A La Conception, une coutume près de la maison de la mère de « Charly » a marqué le début de la veillée, hier en fin de journée. Militants indépendantistes, proches, ou gens des tribus, arrivent aujourd’hui de toute la Calédonie. Pour rendre un dernier hommage, lors de l’inhumation prévue demain matin au cimetière, chez lui, au Mont-Dore.
Union calédonienne bien entendu, mais aussi RDO, Palika et UPM… Des représentants de toutes les composantes du FLNKS étaient présents pour l’hommage public, au Mont-Dore.

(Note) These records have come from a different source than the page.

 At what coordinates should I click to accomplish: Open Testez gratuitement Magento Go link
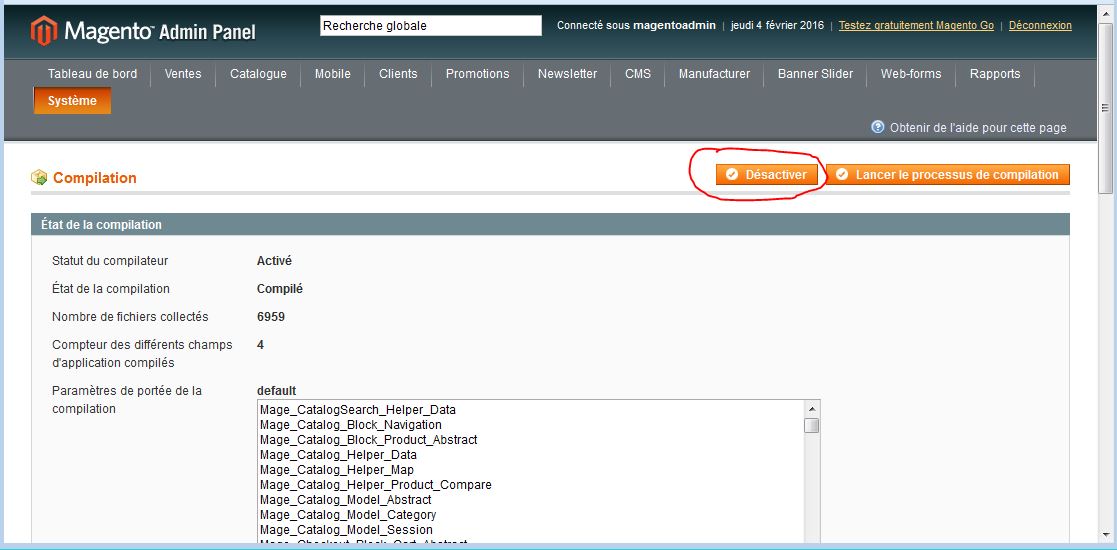click(x=916, y=26)
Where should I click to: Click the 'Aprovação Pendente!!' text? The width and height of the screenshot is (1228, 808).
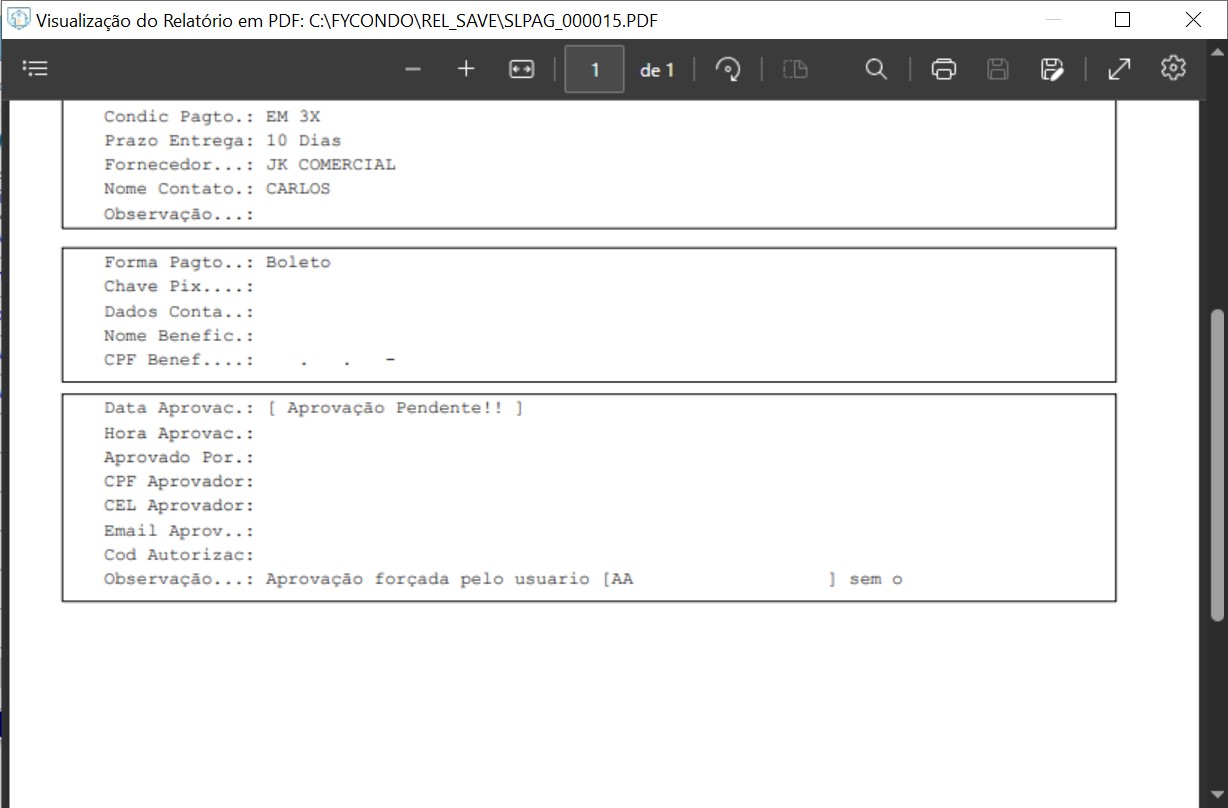[x=395, y=408]
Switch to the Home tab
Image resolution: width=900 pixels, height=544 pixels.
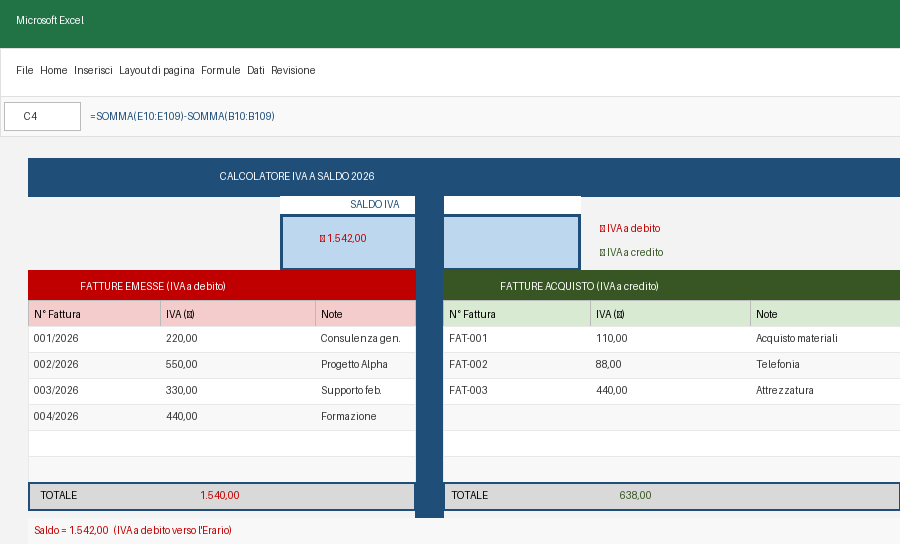(54, 70)
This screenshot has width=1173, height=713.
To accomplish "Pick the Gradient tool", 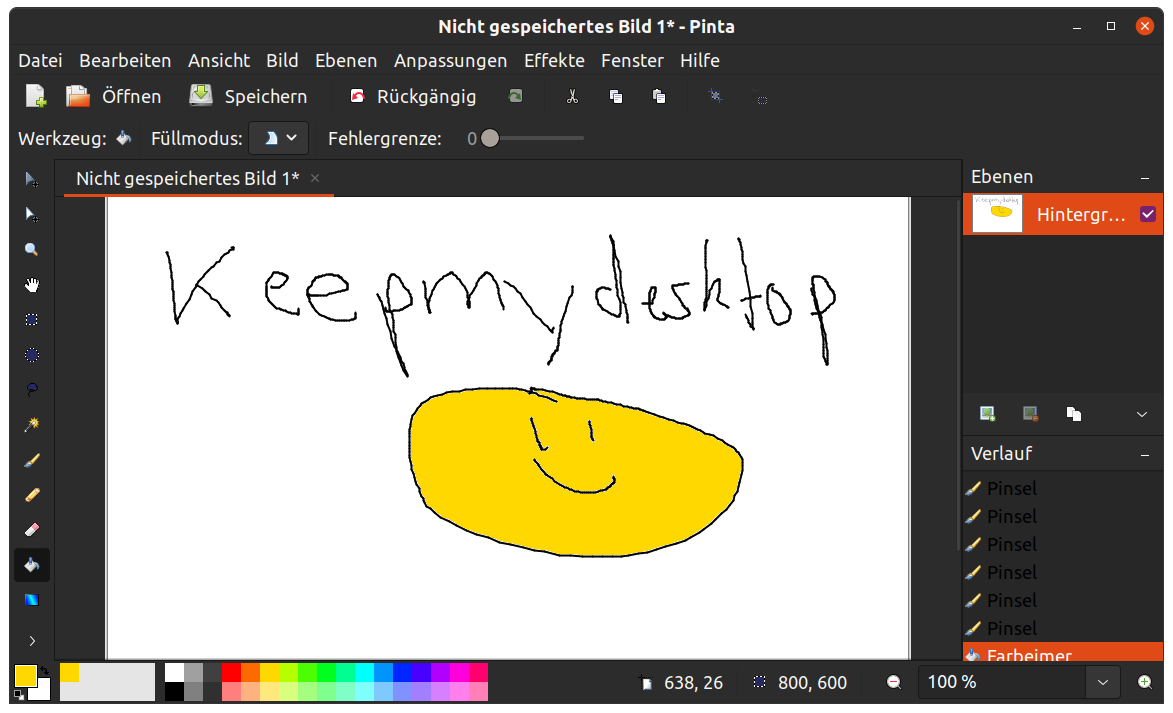I will click(x=32, y=600).
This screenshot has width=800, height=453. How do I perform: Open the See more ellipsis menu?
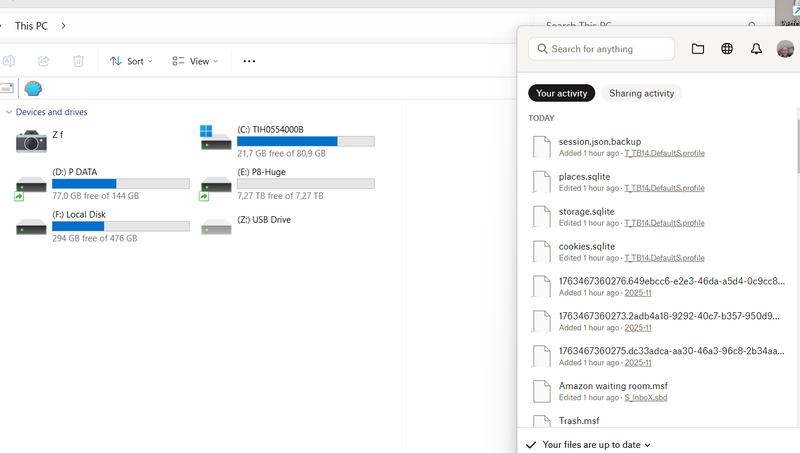click(x=249, y=61)
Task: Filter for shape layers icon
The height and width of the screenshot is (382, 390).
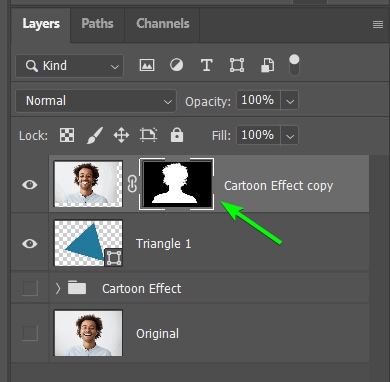Action: (237, 65)
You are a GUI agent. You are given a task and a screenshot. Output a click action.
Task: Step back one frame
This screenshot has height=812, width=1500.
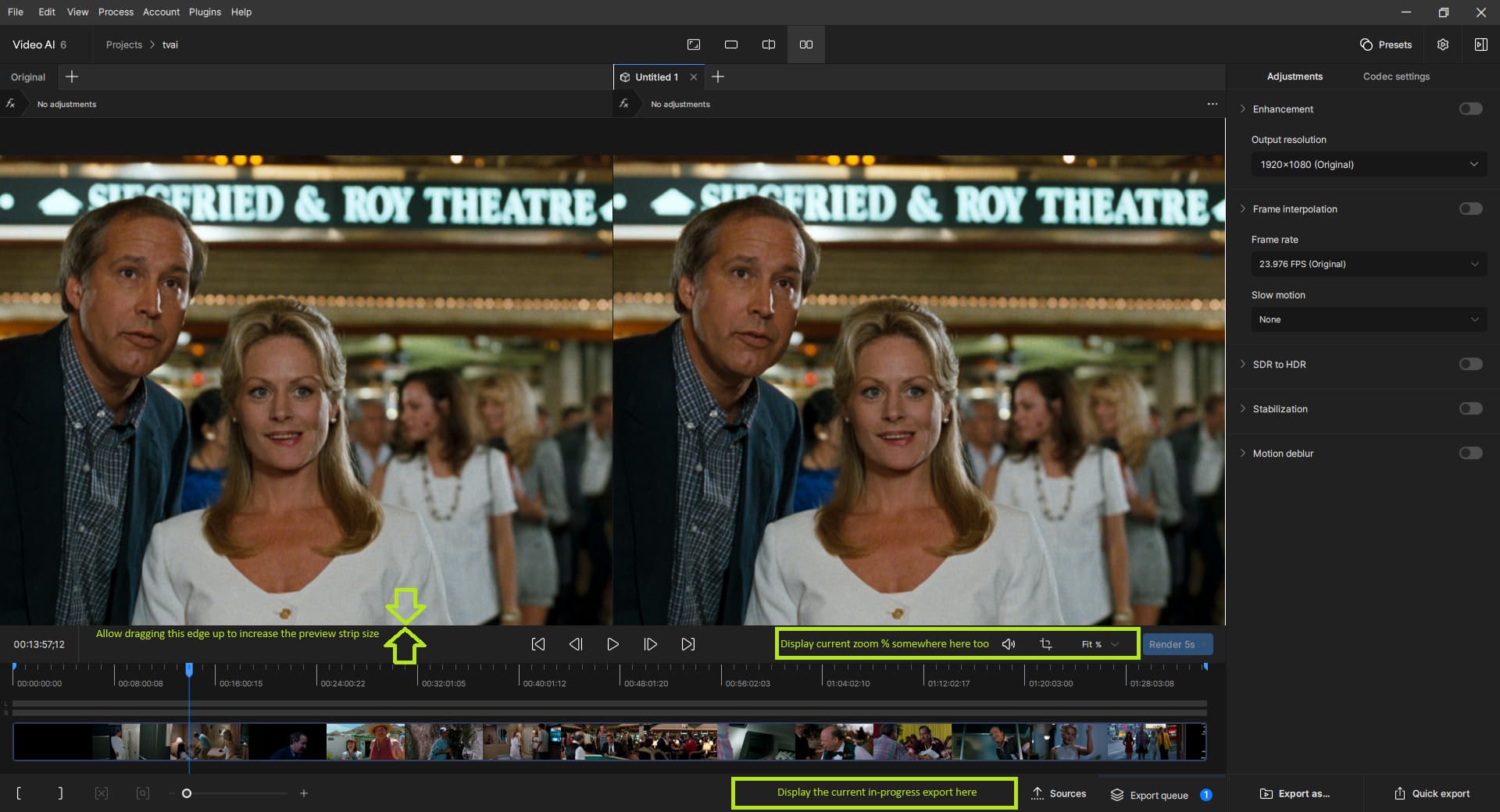pyautogui.click(x=576, y=644)
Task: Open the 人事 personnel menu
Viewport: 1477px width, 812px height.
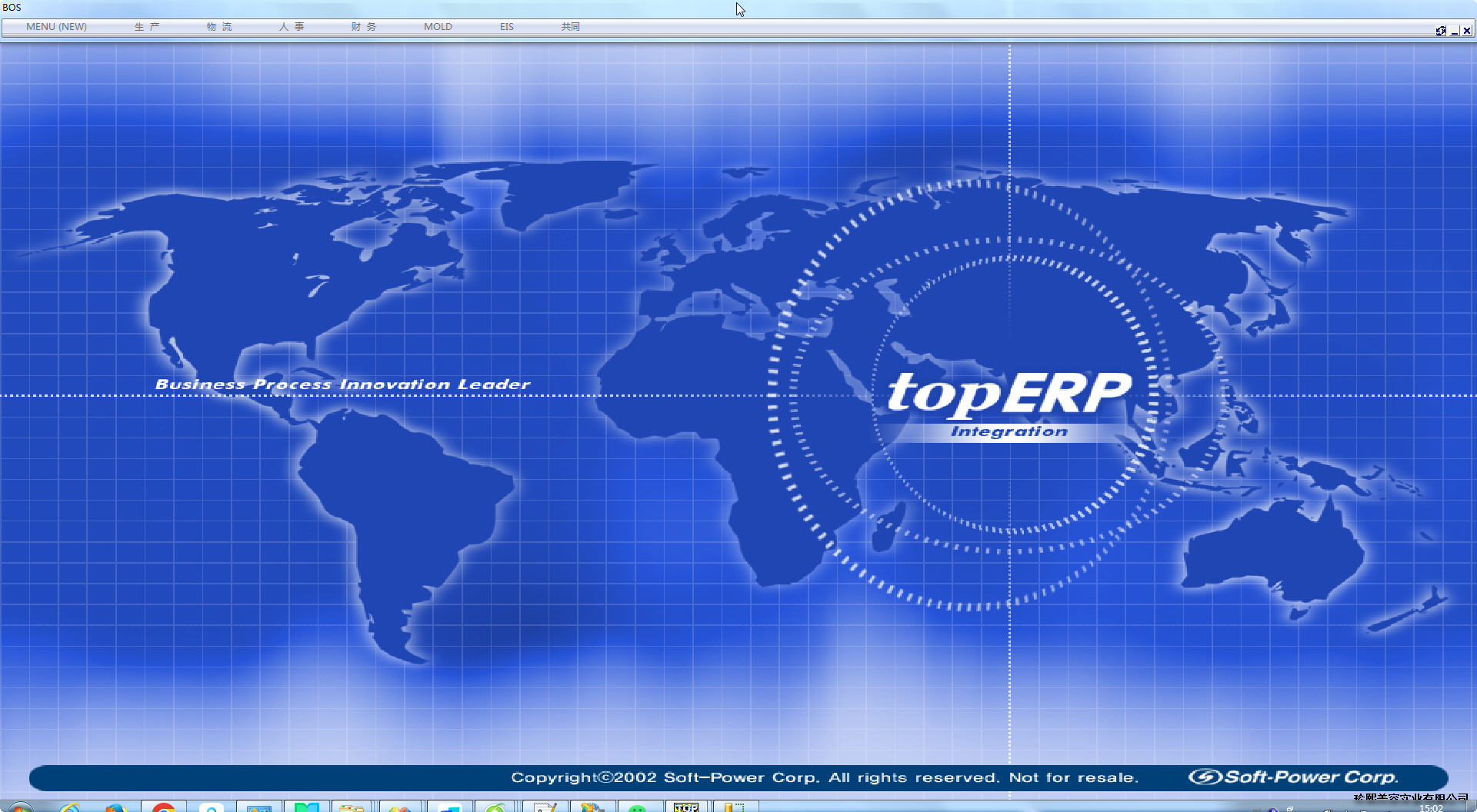Action: tap(291, 26)
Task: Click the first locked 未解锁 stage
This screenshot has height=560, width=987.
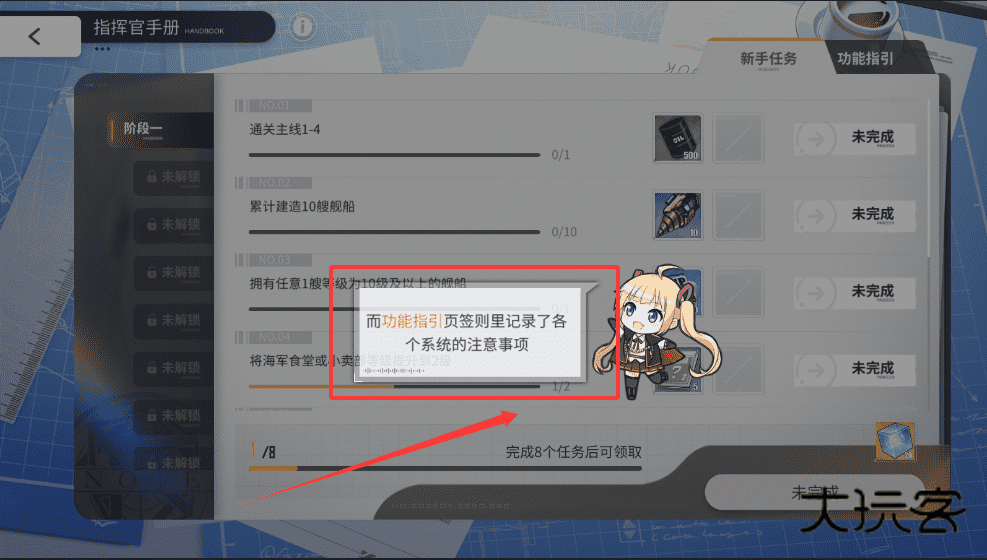Action: coord(173,177)
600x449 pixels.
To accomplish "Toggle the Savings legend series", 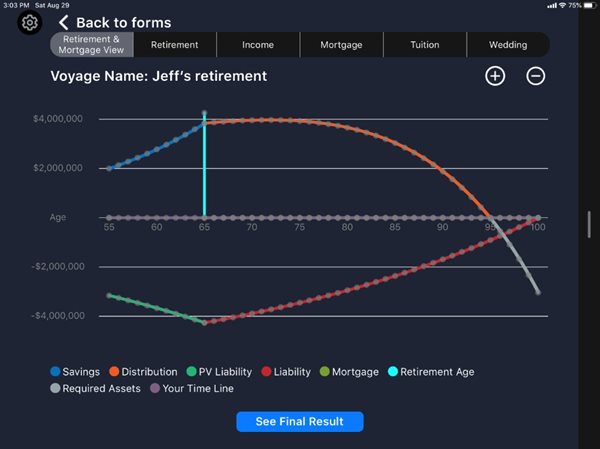I will (x=75, y=372).
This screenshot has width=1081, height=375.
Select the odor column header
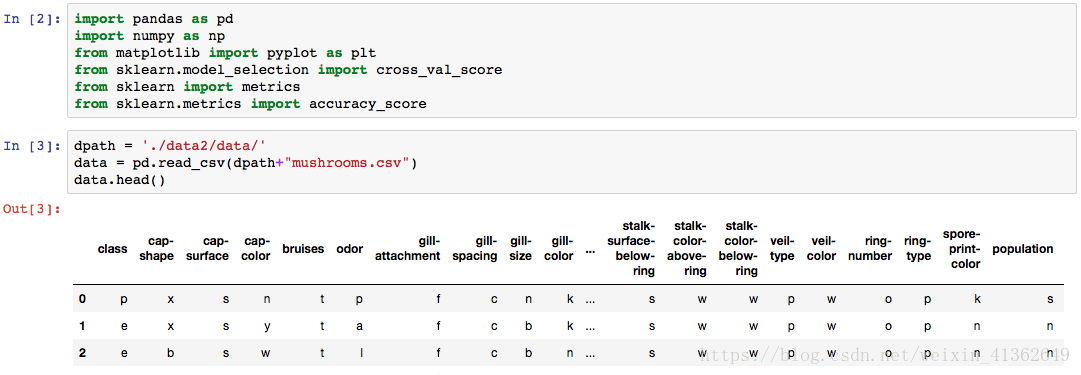[x=350, y=249]
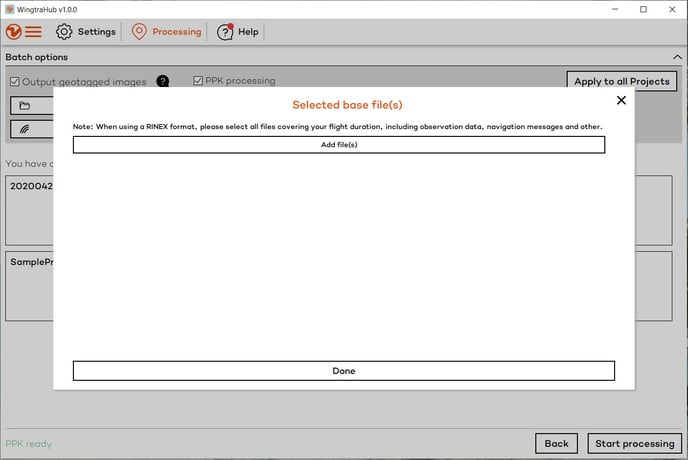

Le Rassemblement-Ump, partenaire de l’UC dans l’initiative du lever des drapeaux, avait, en outre, de nombreux cadres et élus dans le groupe. Pierre Frogier et Eric Gay évidemment, mais aussi Georges Naturel, Alexandra Malaval-Cheval, Rusmaeni Sanmohamat, Cynthia Ligeard, ou encore Gil Brial…
En raison de l’inhumation de Charles Pidjot, demain matin, au cimetière de La Conception, la circulation risque d’être fortement perturbée dans ce coin du Mont-Dore, prévient la gendarmerie. Un plan alternatif doit être proposé aujourd’hui, avec le concours de la mairie.
Une délégation indépendantiste originaire de la Polynésie française est attendue pour le dernier hommage lors de la cérémonie d’enterrement. Les noms de Hiro Tefaarere mais aussi de Vito Maamaatuaiahutapu, sont avancés. Plus étonnant, un élu autonomiste de Papeete, autrement dit loyaliste dans le jargon polynésien, effectuerait également le déplacement.